| DOCUMENT EXTRACT |
DataHub roles and permissions

DataHub administrator

The administrator primarily sets up the data lake and Dremio account and conducts administrative tasks like viewing audit logs or monitoring the system status. The administrator can also manage offloading pipelines, e.g., defining and starting a pipeline.

For those tasks the default role DATAHUB_ADMINISTRATOR is created. The permissions for this role are defined as follows:

Type	READ	ADMIN
Datahub administration	yes	yes
Datahub management	yes	yes
Datahub query	yes	no

DataHub manager

The configurator manages offloading pipelines, e.g., defining and starting a pipeline. For those tasks the default role DATAHUB_MANAGER is created. The permissions for this role are defined as follows:

Type	READ	ADMIN
Datahub administration	no	no
Datahub management	yes	yes
Datahub query	yes	no

DataHub user

The user runs queries against the data in the data lake. For details see section Querying offloaded Cumulocity IoT data. To run queries the following approaches can be used:

Dremio UI: The Dremio account defined in section Setting up Dremio account and data lake is used for logging into the UI.
Dremio API: The Dremio account defined in section Setting up Dremio account and data lake is used for authenticating the requests against the Dremio REST API. Software AG does not recommend directly invoking Dremio APIs; they might be removed or changed at any time without prior notice.
DataHub proxy API: The Cumulocity IoT user needs the role DATAHUB_READER in order to run queries using the proxy API.

The permissions for the role DATAHUB_READER are defined as follows:

Type	READ	ADMIN
Datahub administration	no	no
Datahub management	no	no
Datahub query	yes	no

Assignment of DataHub roles and permissions

The roles DATAHUB_ADMINISTRATOR, DATAHUB_MANAGER, and DATAHUB_READER have to be assigned to the respective users of your tenant. For assigning roles to users see section Managing permissions. You need at least one user with the DATAHUB_ADMINISTRATOR role to complete the DataHub configuration.

Info: You do not necessarily need to use the predefined roles to enable Cumulocity IoT users to work with DataHub. Alternatively, you can modify other roles the users are associated with and add the corresponding permissions to those roles. In that case you also have to add the DataHub application to the user’s applications.

| MATERIAL |

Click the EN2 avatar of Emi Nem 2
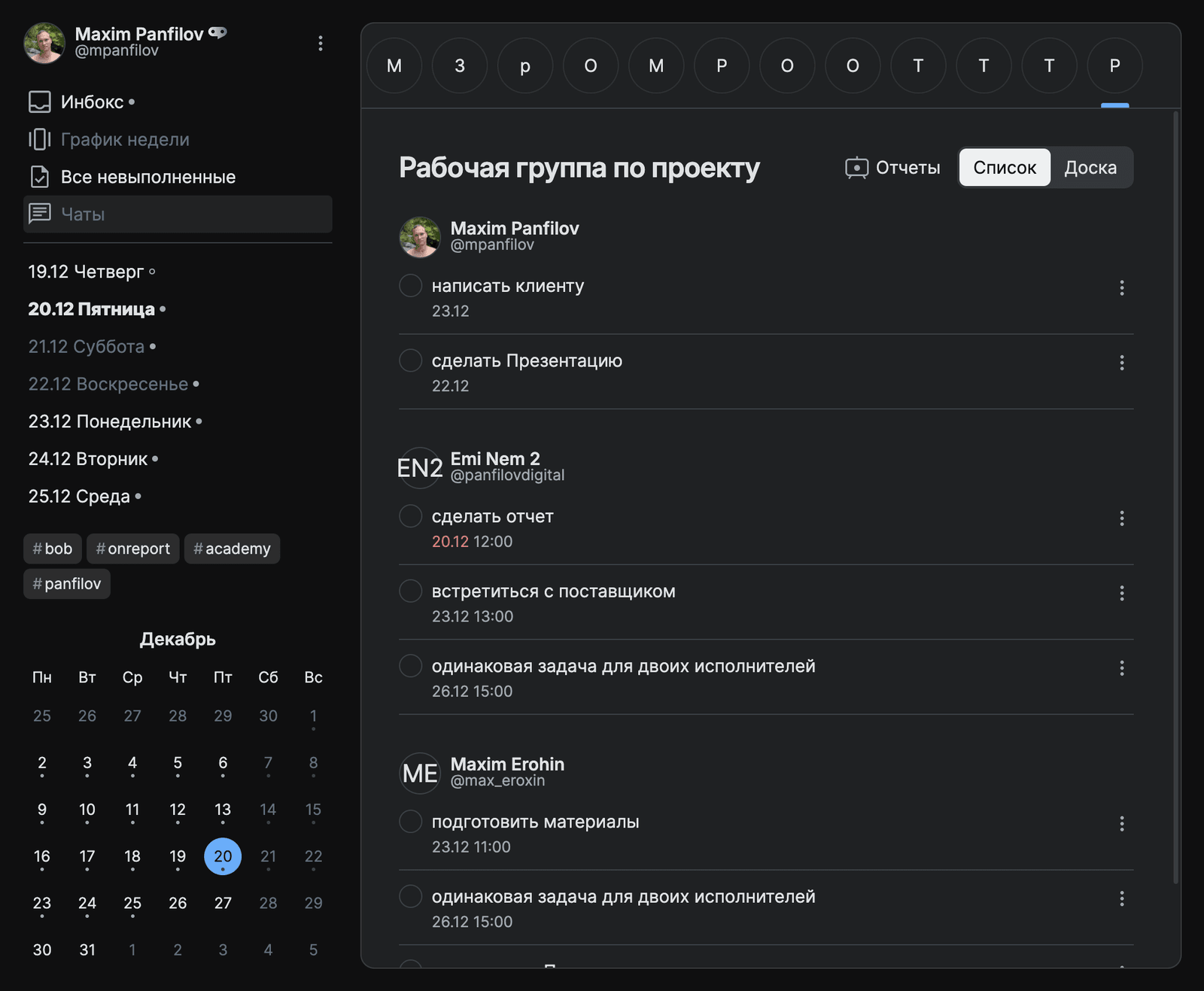 coord(419,467)
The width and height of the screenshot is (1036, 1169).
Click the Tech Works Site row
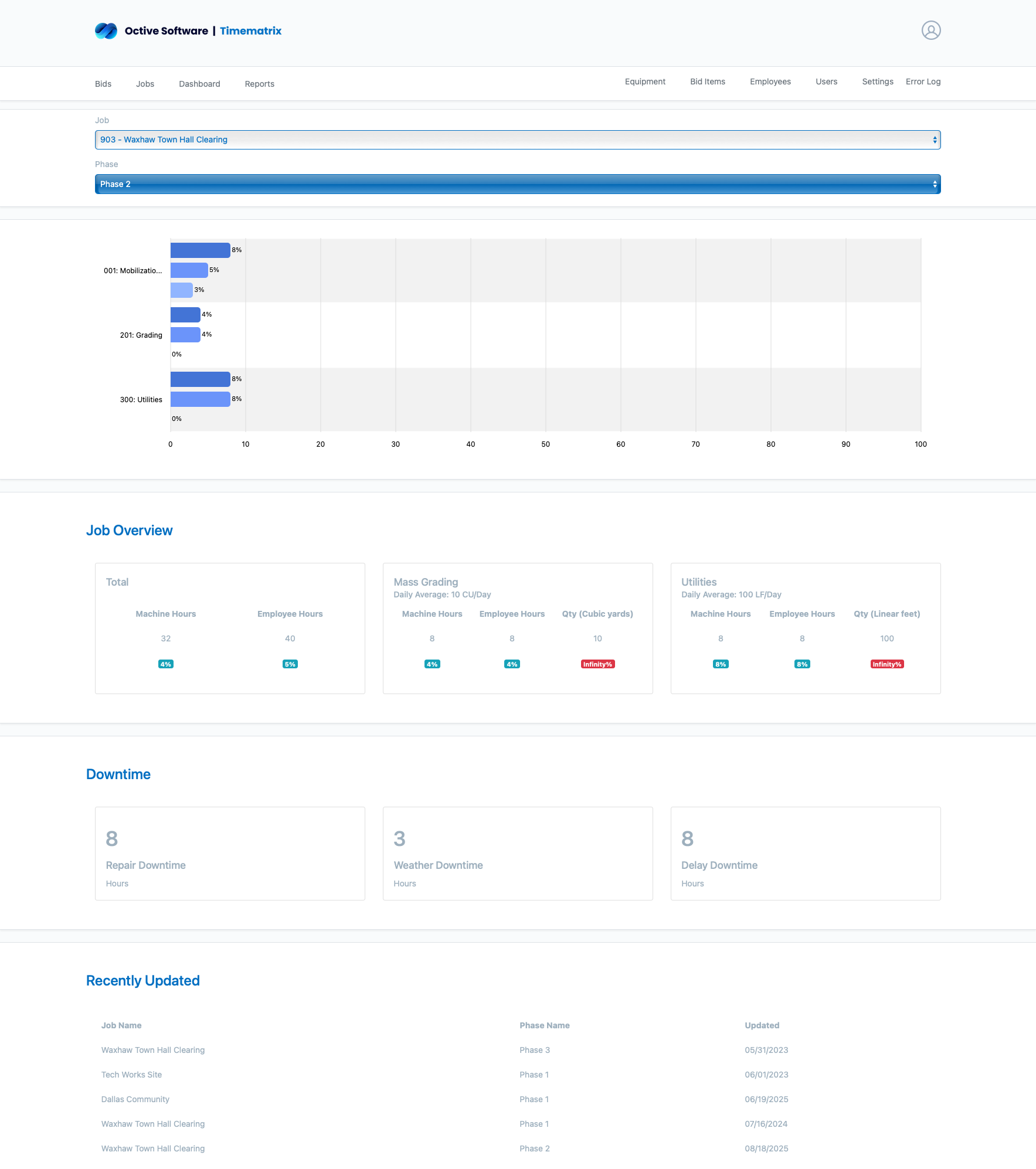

| TASK REQUIREMENTS |
(a) For the DataHub roles and permissions text, decide whether each statement agrees with it. Answer yes or no for each, and quote the deciding words from the text. (i) Software AG recommends invoking Dremio APIs directly. (ii) Completing the DataHub configuration requires at least one user with the DATAHUB_ADMINISTRATOR role. (iii) To run queries through the proxy API, a Cumulocity IoT user needs the DATAHUB_READER role.
(b) Please proceed with the DataHub roles and permissions text, continuing it from its last sentence.

| FINAL RESULTS |
(a)
(i) No: "Software AG does not recommend directly invoking Dremio APIs"
(ii) Yes: "You need at least one user with the DATAHUB_ADMINISTRATOR role to complete the DataHub configuration."
(iii) Yes: "The Cumulocity IoT user needs the role DATAHUB_READER in order to run queries using the proxy API."

(b)
Setting up Dremio account and data lake

The setup of DataHub requires you to choose a Dremio account name, and provide credentials to the data lake. In the navigator, select Settings to define those settings.

Info: You need administration permissions to define the settings. See the section on Defining DataHub permissions and roles for details.

The settings whose meaning may not be obvious are equipped with a help icon. Click on the icon to get more information.

Defining new settings

Dremio Account

Under Dremio Account name and password of the Dremio account are defined.

The name is composed of three parts:

tenant id
forward slash
string with a minimum length of two starting with a character and consisting of numbers, characters, dash, or underline

If your tenant id is t12345, then t12345/user is a valid name. The system would also set this value as the initial value in the account field.

The password of the Dremio account has to have at least eight characters, including at least one character and one number.

Data Lake

Depending on the configuration of the environment, the data lake provider is either fixed or you can choose among different providers. For each data lake provider, you have to specify corresponding settings to define the data lake to be used. Once the configuration of the data lake is completed, it cannot be changed afterwards.

The following types of data lakes are currently supported:

Azure Storage is a set of cloud storage services offered by Microsoft. DataHub supports Azure Data Lake Storage Gen2, which is part of these services. The following settings need to be defined for this data lake:

Settings	Description
Azure Storage account name	The name of the Azure storage account
Azure Storage container	The name of the storage container; it must be between 1 and 63 characters long and may contain alphanumeric characters (letters and numbers) as well as dashes (-)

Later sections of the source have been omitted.